Escondida num canto arborizado e silencioso próximo ao epicentro do agitadíssimo East End londrino existe uma rua circular com prédios vitorianos de tijolinhos bicolores. No meio dela, sobre uma elevação cercada de degraus, há uma praça com chão de cimento e terra batida de onde se ergue um pequeno coreto.
A cinco minutos dali jovens hipsters em roupas coloridas e tênis de marca desfilam pelo mercado de Brick Lane ao som de indie music e envoltos pelo aroma de indian curry, mas a densa copa das árvores centenárias que envolvem a praça abafa o ruído das vias principais do entorno.
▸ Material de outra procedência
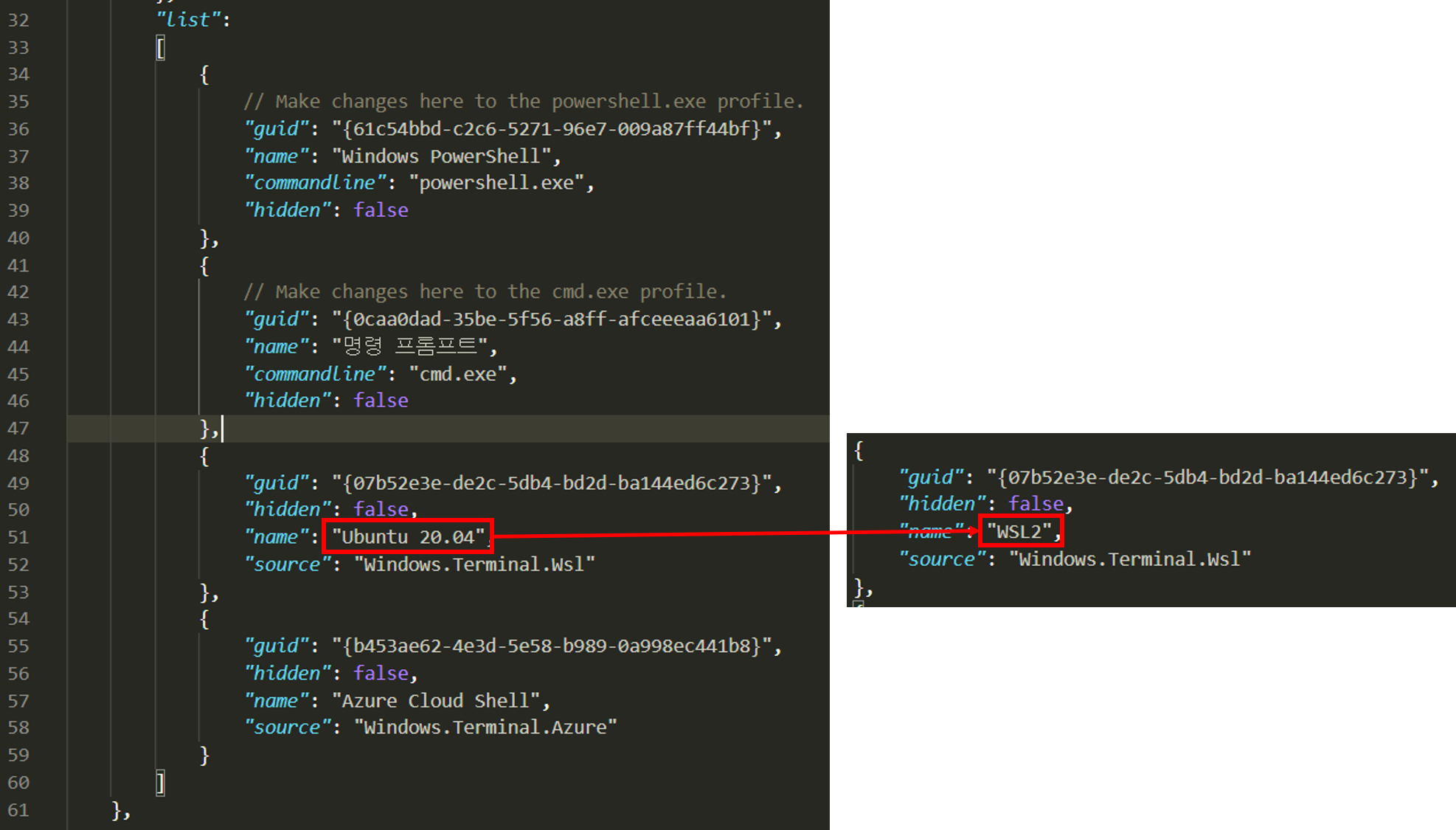Click "Windows.Terminal.Azure" source value
The width and height of the screenshot is (1456, 830).
coord(485,728)
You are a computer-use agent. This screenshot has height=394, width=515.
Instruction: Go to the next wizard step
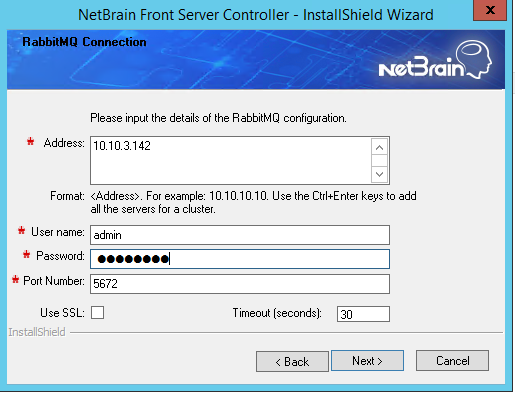pos(367,361)
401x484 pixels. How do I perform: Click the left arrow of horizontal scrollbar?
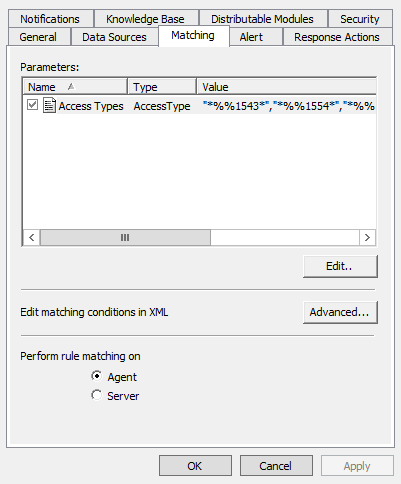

Ali se consegue ouvir o canto dos pássaros, apreciar as peripécias dos esquilos, relaxar tomando um café e respirar ares de uma outra época.
A rua se chama Arnold Circus e é como se você tivesse virado uma esquina e entrado em outro século.
No começo esse era apenas o jardim de um convento, mas a população da zona leste não parava de crescer e ocupar espaços. Por volta de meados do século 19 a área já tinha se tornado residencial e se transformado completamente; conhecida como "a pior favela de Londres", Old Nichol era ocupada por criminosos, prostitutas e miseráveis em geral - quase 6 mil pessoas amontoadas em quartos minúsculos espremidos ao longo de meia dúzia de ruas. A mortalidade infantil na comunidade era altíssima e nos mapas da época consta como região a ser evitada por motivos de violência.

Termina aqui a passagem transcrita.